/8 end user assignment?

David Conrad david.conrad at nominum.com
Thu Aug 4 19:16:28 UTC 2005


Steve,

On Aug 4, 2005, at 11:35 AM, Stephen J. Wilcox wrote:
> 1. Softbank BB is not on my radar of likely /8 candidates (of  
> course, geography
> may be the reason for that)

They are one of the largest ISPs in Japan and Japan (at least certain  
parts, like Tokyo and Osaka) is _significantly_ more advanced in  
terms of broadband penetration than the US.
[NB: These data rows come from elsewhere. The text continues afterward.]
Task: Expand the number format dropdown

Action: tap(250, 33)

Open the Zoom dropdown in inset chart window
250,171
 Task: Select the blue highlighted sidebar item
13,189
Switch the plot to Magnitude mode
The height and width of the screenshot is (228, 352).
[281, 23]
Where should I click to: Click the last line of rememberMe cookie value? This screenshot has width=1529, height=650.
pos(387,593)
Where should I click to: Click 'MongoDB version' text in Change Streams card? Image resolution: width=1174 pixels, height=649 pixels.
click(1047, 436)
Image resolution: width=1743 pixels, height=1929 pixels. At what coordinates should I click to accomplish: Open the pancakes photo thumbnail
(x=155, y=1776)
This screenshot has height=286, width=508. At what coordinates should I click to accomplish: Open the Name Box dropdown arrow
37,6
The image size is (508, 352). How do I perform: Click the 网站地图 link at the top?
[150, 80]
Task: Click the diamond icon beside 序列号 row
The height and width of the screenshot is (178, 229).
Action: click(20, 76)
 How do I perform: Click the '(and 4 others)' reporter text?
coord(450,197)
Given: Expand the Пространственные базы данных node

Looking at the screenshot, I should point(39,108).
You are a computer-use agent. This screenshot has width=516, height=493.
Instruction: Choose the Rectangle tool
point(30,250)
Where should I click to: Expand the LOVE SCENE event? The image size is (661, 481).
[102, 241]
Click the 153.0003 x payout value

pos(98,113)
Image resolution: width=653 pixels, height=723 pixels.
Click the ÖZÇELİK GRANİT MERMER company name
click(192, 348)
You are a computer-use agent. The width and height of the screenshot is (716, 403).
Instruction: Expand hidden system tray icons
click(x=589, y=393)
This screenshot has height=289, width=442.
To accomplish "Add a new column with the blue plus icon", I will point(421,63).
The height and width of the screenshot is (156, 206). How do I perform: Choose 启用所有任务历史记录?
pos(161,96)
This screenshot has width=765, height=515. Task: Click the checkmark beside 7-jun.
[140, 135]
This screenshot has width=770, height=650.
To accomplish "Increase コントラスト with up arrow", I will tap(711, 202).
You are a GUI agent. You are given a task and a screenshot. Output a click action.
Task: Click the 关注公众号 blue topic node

> 2. We know cable companies, dsl providers and mobile companies can  
> use this many
> IPs, but they generally seem to make use of NAT and IPv6. If  
> everyone in this
> category who could justify a /8 applied and received them we might  
> be in real
> trouble with our IPv4 space.

This is, of course, why IPv6 has the traction it has.  I used to be  
much more sanguine about IPv4 address space availability.  That was  
long ago.  Given growth patterns, the only way IPv4 will continue to  
be usable is by the use of NAT.  For various reasons (some good, some  
not), NAT is seen as the spawn of the Devil.  As such, IPv4 with more  
bits becomes less non-attractive.

> I had said elsewhere this was unprecedented but was then pointed at  
> 73.0.0.0/9,
> 73.128.0.0/10 which is Comcast assigned in April. I'm surprised  
> none of these
> assignemtns have shown up on mailing lists..

Well, there has been a flurry of /8s being allocated by the IANA to  
the RIRs which are announced to the various operational mailing  
lists.  I think it safe to assume those /8 allocations are not being  
done to redistribute the remaining free pool to the RIRs...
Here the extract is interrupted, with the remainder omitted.